August 22, 2008 at 12:00 AM EDT
NEW YORK — — Royal Bank of Canada [RY-T] is in settlement talks with U.S. regulators over its role in the troubled $330-billion (U.S.) auction-rate securities market, a move that will likely result in the bank repurchasing some of these investments from retail clients.
In an internal memo to brokers, RBC confirmed it has been in discussions with New York Attorney-General Andrew Cuomo, who has single-handedly pursued some of the world's largest investment banks over the way they sold these complex securities to investors before the market froze this spring.
RBC's exposure to the retail market is smaller than that of these players, according to one source, who estimated the bank has approximately $1-billion of auction-rate securities held by individuals and charities.
Mr.
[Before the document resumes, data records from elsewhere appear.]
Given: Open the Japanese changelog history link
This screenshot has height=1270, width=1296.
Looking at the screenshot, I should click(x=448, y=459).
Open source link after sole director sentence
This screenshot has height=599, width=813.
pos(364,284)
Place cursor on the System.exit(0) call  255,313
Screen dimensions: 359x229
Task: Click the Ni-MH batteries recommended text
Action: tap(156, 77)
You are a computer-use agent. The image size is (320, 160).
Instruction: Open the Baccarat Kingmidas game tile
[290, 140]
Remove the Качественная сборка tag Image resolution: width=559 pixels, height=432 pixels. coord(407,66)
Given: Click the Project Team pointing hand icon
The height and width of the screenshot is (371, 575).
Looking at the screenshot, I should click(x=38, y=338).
Cuomo has already wrung settlements out of seven global banks, which collectively have committed to buy back almost $50-billion worth of auction-rate securities from small investors and pay $360-million in fines.
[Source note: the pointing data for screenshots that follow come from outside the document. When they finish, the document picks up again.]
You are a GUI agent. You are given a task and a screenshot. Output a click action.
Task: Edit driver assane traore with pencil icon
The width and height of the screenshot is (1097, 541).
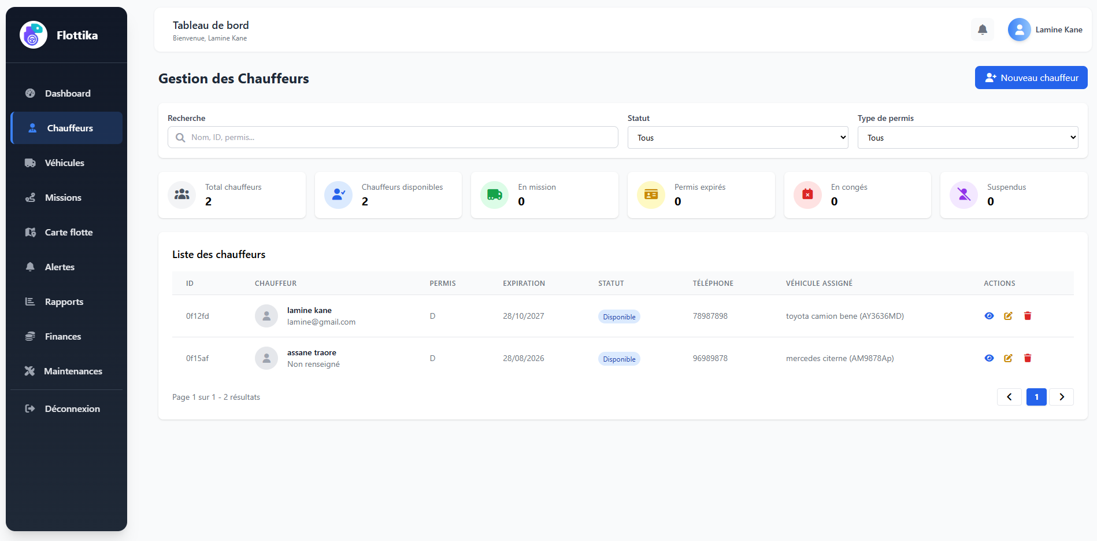1008,358
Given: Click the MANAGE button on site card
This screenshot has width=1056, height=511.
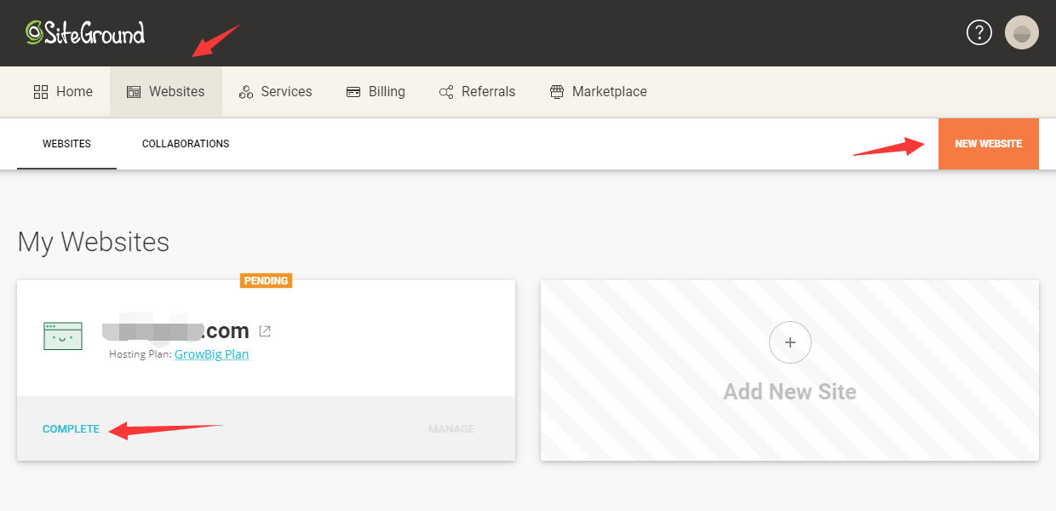Looking at the screenshot, I should pos(451,429).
Merrill Lynch & Co., Goldman Sachs and Deutsche Bank were the latest to bow to Mr. Cuomo's pressure, reaching agreements yesterday afternoon.
The Attorney-General appears to have taken a page from the playbook of his crusading predecessor, Eliot Spitzer, and is working his way down the list beginning with the largest players in this distressed market.
In its note to brokers, RBC said it has not moved yet to repurchase these securities because the structure of any buyback is dependent upon the approval of regulators.
"RBC is committed to addressing the problem of retail clients who hold auction-rate securities," the bank's letter stated.
"We have expressed our willingness to work with regulators to develop and implement a program to provide liquidity to certain individual clients, and small businesses and charities."
A spokeswoman for RBC declined to comment. The timing of a possible settlement is also unclear, given that Mr. Cuomo is said to be focusing on reaching a deal with Bank of America, one of the few large U.S. banks that has been a holdout.
Auction-rate securities are long-term bonds, often backed by municipal debt or student loans, that reset their interest rates every few weeks through an auction. Although the maturities of these bonds can stretch up to 30 years, the frequent auctions provided investors with a convenient way to cash out their holdings — at least until the credit crunch earlier this year, when buyers stopped showing up and the auctions were cancelled.
That left investors stuck with hundreds of billions of dollars worth of investments they couldn't cash out, even though regulators claim that many banks marketed the products as a cash-like investment.
UBS AG, Citigroup, Morgan Stanley, JPMorgan Chase & Co. and Wachovia Corp. have also struck settlements with Mr. Cuomo. The Attorney-General had threatened to take Merrill Lynch to court today, but that was averted after an eleventh-hour deal that will see the firm buy back $12-billion of securities by the end of the year and pay a $125-million fine. Goldman, by contrast, will repurchase just $1.5-billion, and pay a $22.5-million fine.
While the fines themselves aren't huge, the buybacks can be punishing for firms like Merrill, which have already seen their capital position erode amid the collapse of the subprime mortgage market.
The bulk of the regulatory focus thus far has been on the major banks that created these products and ran the auctions. Yesterday, however, there were signs the probe is widening.
The Financial Industry Regulatory Authority has reportedly sent letters to almost 40 brokerages, including TD Ameritrade, saying they will begin on-site inspections of sales practices, marketing materials and disclosure. The entrance of FINRA suggests that regulators will now move beyond the big banks to look at whether brokerage firms that sold the paper directly to retail customers properly communicated the risks. Reports said that Charles Schwab, Fidelity Investments and E*Trade also received letters.